Of course, most phones back then were feature phones, equipped with basic apps and without access to centralized app stores. In order to install games and apps, you had to hunt them down online, on browsers that were basic at most, compared to modern ones found on each and every smartphone.

The game was playable just in Tokyo and saw users track various virtual treasures placed in real-world location of a huge Tokyo Metropolitan area. Payers would hunt for treasures in the form of artifacts, various objects, food, etc. The social part of the game was in trading these treasures with other players, but they had to meet in order to exchange items. The game also had timed events, like in Pokémon Go, when different creatures would appear near specific objects only during specific hours during a day, forcing players to wander around the city and catch them.

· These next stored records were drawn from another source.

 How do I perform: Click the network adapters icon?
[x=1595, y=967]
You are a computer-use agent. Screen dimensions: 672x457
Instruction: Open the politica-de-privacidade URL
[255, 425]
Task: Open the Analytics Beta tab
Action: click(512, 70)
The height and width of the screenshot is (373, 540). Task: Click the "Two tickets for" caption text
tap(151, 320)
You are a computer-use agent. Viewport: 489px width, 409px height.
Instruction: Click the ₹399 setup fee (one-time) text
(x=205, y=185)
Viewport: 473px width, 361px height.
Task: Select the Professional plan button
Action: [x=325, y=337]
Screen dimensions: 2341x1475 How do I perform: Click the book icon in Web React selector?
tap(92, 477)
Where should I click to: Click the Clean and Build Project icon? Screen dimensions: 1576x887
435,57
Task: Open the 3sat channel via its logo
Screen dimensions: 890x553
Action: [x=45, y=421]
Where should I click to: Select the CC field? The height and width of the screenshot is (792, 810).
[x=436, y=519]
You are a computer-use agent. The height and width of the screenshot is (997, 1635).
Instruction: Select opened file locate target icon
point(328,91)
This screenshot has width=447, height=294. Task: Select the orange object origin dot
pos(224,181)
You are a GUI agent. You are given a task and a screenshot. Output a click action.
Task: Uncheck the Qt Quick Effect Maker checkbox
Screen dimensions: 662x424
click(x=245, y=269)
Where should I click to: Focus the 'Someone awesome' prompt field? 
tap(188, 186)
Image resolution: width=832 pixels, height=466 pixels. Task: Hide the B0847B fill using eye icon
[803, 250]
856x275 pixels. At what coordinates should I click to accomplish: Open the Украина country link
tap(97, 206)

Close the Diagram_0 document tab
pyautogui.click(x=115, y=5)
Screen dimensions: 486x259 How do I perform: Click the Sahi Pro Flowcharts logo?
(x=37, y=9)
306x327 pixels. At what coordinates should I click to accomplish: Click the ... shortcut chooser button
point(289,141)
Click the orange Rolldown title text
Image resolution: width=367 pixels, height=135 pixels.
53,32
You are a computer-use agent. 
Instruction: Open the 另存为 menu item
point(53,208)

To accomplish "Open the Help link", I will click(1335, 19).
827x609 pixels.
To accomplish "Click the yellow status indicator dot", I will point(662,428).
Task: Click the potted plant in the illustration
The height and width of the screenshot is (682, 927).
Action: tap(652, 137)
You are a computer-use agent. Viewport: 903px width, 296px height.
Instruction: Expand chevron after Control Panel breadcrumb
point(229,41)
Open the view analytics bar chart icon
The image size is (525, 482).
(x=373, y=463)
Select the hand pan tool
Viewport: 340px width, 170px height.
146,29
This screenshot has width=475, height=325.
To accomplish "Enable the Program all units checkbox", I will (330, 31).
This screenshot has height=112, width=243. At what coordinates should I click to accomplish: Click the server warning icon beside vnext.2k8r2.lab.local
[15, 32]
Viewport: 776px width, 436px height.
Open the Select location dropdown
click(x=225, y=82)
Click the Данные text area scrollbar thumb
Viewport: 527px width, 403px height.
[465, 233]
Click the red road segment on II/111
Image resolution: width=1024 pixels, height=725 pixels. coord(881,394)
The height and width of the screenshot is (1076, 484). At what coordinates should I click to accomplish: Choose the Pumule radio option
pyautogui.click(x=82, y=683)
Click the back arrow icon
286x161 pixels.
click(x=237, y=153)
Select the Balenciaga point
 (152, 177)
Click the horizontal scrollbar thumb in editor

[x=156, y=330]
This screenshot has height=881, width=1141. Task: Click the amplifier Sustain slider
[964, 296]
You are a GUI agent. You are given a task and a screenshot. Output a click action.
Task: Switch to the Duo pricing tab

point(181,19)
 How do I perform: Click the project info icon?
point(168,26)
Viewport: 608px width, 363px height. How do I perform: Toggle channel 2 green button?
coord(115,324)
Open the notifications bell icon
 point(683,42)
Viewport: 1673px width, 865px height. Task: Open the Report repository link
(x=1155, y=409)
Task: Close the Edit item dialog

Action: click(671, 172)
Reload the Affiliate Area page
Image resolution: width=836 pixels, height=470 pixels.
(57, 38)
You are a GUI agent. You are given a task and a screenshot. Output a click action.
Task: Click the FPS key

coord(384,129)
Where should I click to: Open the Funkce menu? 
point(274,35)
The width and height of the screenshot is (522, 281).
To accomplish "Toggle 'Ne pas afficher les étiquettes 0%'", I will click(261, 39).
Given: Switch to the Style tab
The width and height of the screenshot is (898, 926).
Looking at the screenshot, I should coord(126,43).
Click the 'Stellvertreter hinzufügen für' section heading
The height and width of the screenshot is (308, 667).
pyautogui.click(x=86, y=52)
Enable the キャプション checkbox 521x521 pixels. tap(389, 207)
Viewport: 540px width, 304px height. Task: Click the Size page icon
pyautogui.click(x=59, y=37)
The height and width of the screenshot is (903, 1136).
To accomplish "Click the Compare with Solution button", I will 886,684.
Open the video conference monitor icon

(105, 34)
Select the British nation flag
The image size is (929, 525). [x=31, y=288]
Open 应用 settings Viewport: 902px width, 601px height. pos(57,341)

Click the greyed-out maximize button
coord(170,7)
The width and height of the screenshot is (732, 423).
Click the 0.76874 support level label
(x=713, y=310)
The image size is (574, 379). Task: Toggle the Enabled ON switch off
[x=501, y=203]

There were many other location-based games, but the real breakthrough came with Ingress, a game developed by Niantic, the team behind Pokemon Go. The game combined location-based features with augmented reality and became the world-first location-based gaming phenomenon.

Ingress and Pokémon GO

The first real worldwide popular location-based game is Ingress(iOS, Android), a title developed by Niantic that will later develop the biggest location-based game phenomena of all time, Pokémon GO. Instead of hunting digital monsters, performing battles and doing lots of other stuff available in the Pokémon GO, Ingress is a game of area control.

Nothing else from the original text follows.